In his New York Times Bestseller Blink, Malcolm Gladwell shines a light on the research of personality psychologist Samuel Gosling. Gosling conducted a study in which students’ personalities were evaluated by strangers and close friends. The close friends were given a questionnaire about people they’d known for years.
The strangers were given the same questionnaire. Instead of meeting the students whose personalities were being deciphered, they were given several minutes in each student’s dorm room. What did the results show? The strangers who had never even met the students were superior in figuring out what kind of personality each student had.
Strangers can pick up on personality based on the configuration of a room
What does this have to do with office space? It indicates the configuration of your space can communicate more than your direct communications do. For business leaders, this discovery affects more than the friendships evaluated in Gosling's study.
Dr. Albert Mehrabian discovered that communication had far less to do with word choice than one may initially imagine.
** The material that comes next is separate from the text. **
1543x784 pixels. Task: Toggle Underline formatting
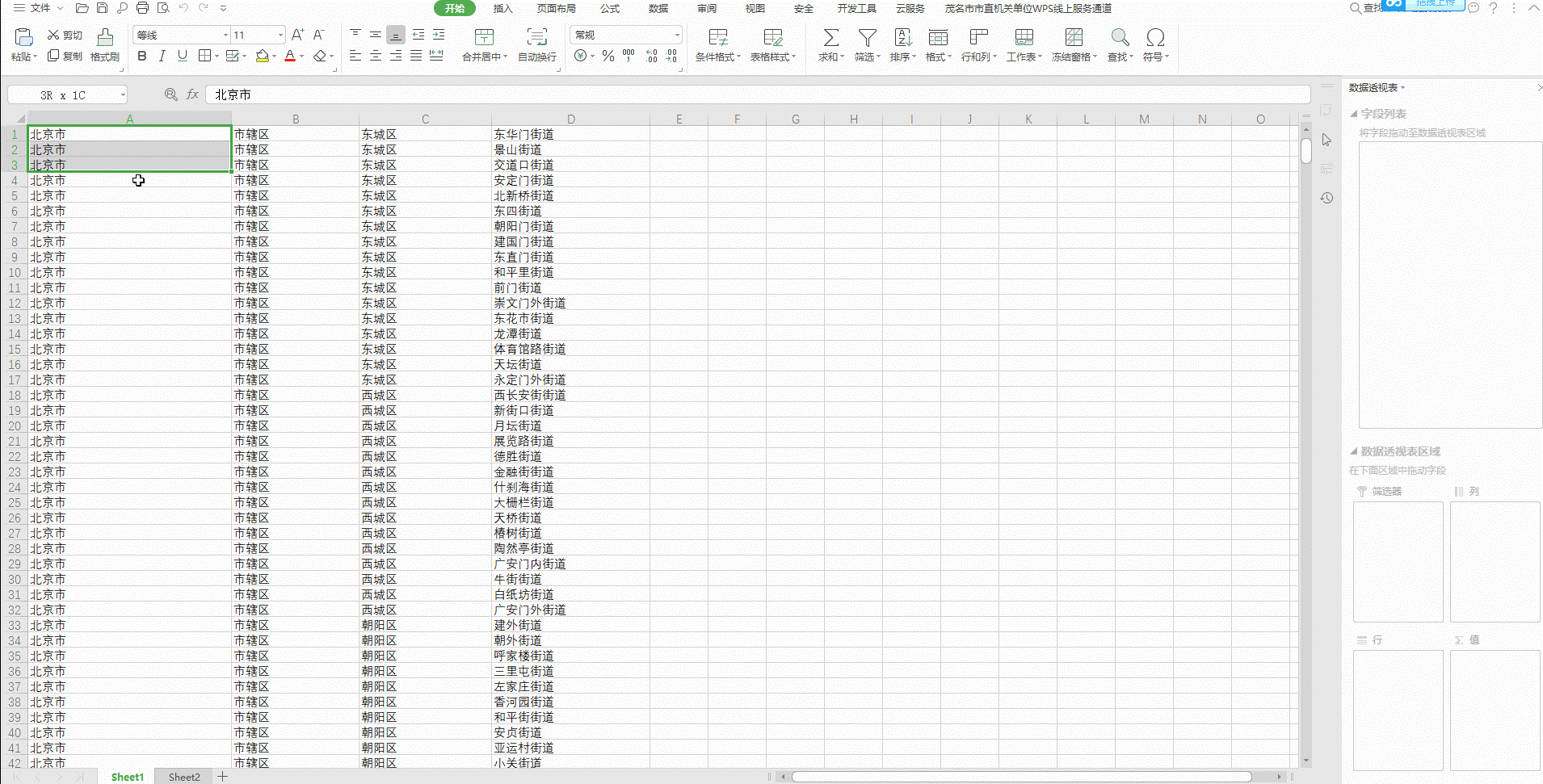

Only 7% of what your employees believe about their position in your company has to do with what you verbally say to them. The other 93% has to do with the nonverbal communication being placed before your employees through the space in which they’re asked to work. Your furniture, lighting, layout and configuration do far more to communicate your mission and vision statement than a couple posters on a wall. It turns out space is the body language of the workplace.
Are you asking employees to go above and beyond the expectations placed on them while handicapping their attempts to do so with furniture and layouts that don’t support those goals? The implication of Gosling’s study was rating the abilities of friends or strangers to identify an individual’s personality. The implication in the workplace is whether or not a leader can build a company that accomplishes significant organizational goals.
Space is the body language of the workplace
According to Mehrabian's research, the space where employees work to accomplish the organizational mission and vision is instrumental in helping meet those goals. The furniture and layout of your workplace contributes to 93% of the influence on the identity of your company and the implied expectations of behavior exhibited by your employees professionally and socially.
What can you do? The survey of 65,000 employees gave some information on this as well. It showed that employees placed a priority on being involved in the process of making workplace decisions (including spatial decisions). Have you started the conversation with your employees about their overarching role in your company? Whether you’re aware of it or not, the answer is yes. You’re answering your employees’ questions about your company every time one of them steps into your offices. The environment you create with office furniture, flooring and architectural walls does more to determine your company results than any speeches you give.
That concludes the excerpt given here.